Cecil Balmond "Informal" Sergisi

Tarih: Şubat 2004 Çeviren: Pınar Gökbayrak, Emine Merdim Yılmaz
Tasarım Sürecinin Birbirinden Rol Çalan Oyuncuları

Tate Modern'de 140 metre uzunluğundaki Anish Kapoor imzalı Marsyas heykeli, Hyde Park'ta Toyo Ito'nun Serpentine Pavyonu ya da Daniel Libeskind'in Victoria&Albert Müzesi eki... Tüm bu ünlü ve yakından takip edilen projeler her daim mimarlarının isimleriyle anılırken, aslında üç tasarımın arkasında da projelerin gelişiminde önemli rol oynayan tek bir isim var: Cecil Balmond, bir mühendis. Ve kendisi, tasarıma yaptığı katkılara rağmen projenin, mimarın adı ile anılmasından ve kendi emeğinin yok varsayılmasından biraz şikayetçi.

Projenin tek bir isme mal edilmesi, Türkiye için de çok tanıdık, tabi çok büyük bir farkla: Biz de roller değişiyor; adı hatırlanan sadece mühendis ya da daha da ilginci sadece müteahhit olurken, mimarın esamesi bile okunmuyor!
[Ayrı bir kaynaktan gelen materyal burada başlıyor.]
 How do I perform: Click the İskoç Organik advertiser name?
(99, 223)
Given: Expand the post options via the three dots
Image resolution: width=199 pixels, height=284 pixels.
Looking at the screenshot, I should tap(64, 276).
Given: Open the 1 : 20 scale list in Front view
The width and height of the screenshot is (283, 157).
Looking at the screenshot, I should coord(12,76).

Cecil Balmond'un durumunu çok ironik olarak herhalde ülkemizde en iyi mimarlar anlayabiliyor.

Aslında iki yaklaşım arasındaki farkı gösteren ilk ipucu Balmond'un ünvanında gizli: O bir "structural engineer", yani bir strüktür mühendisi. Bizdeki inşaat mühendislerini karşılıyor gibi gözükse de aslında arada ince bir nüans var. Türkiye'de inşaat mühendislerinin temel tasarım eğitiminden bile bihaber olduğu ve buna rağmen birebir yapının üretimine katılmalarının tersine, batıda Balmond ve onun gibi diğer pek çok structural engineer, mimarlar gibi, strüktüre bir tasarım olarak bakıyorlar.
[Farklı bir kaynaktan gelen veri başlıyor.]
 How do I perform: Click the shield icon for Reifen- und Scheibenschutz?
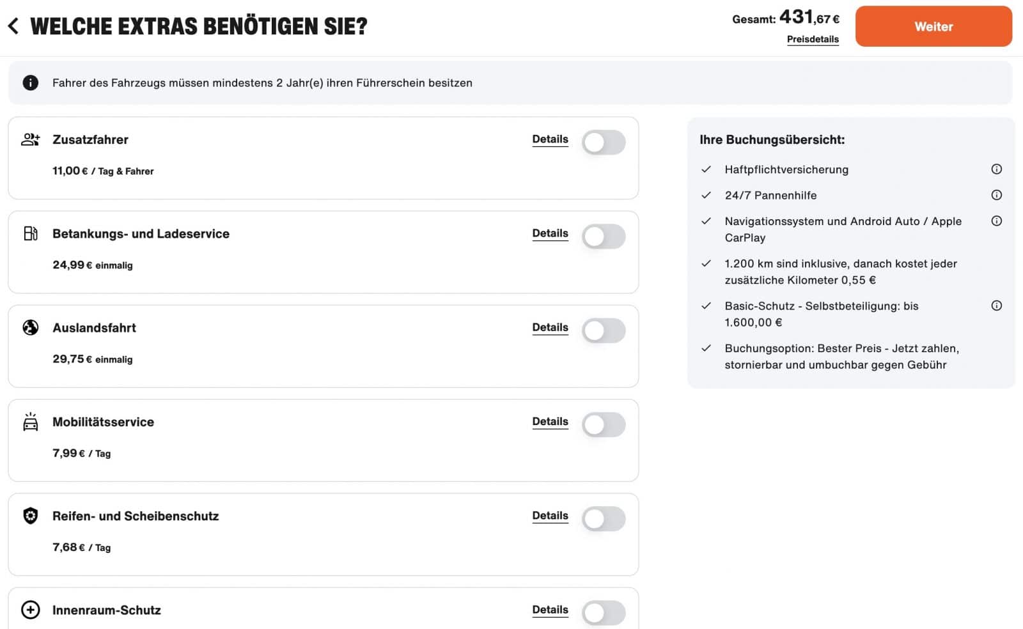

Cecil Balmond'un The Guardian'dan Justin McGuirk ile yaptığı söyleşiye göre, Balmond adını James Stirling, Rem Koolhaas ve son olarak da Daniel Libeskind ile yaptığı başarılı ve uzun soluklu işlerle duyurur. Tasarım sürecinde sadece yük ve basınç hesabı yapacak basit bir mühendislik işinden öte, mimarın strüktürü tasarlama noktasında, olanakları zorlaması, mimara yeni olasılıklar kazandırması ile yeteneğini gösterir. Türkiye'de ise ne acıdır ki; genellikle mühendisler, mimarların vizyonunu açmak yerine önünü tıkar ve tasarımı dikkate almayan müdehalelerde bulunur. Öğrencilik döneminde hep söylendiği gibi mimar da bir "orkestra şefi" (!) gibi, üretim sürecinde tasarımını mühendislerin müdehalelerinden korumaya/kurtarmaya ve tasarımının her şeye rağmen ayakta kalabilmesine uğraşır. Tabii genellikle ortalarda tasarımını korumaya çalışan bir mimarın bile bulunamadığı unutulmamalıdır.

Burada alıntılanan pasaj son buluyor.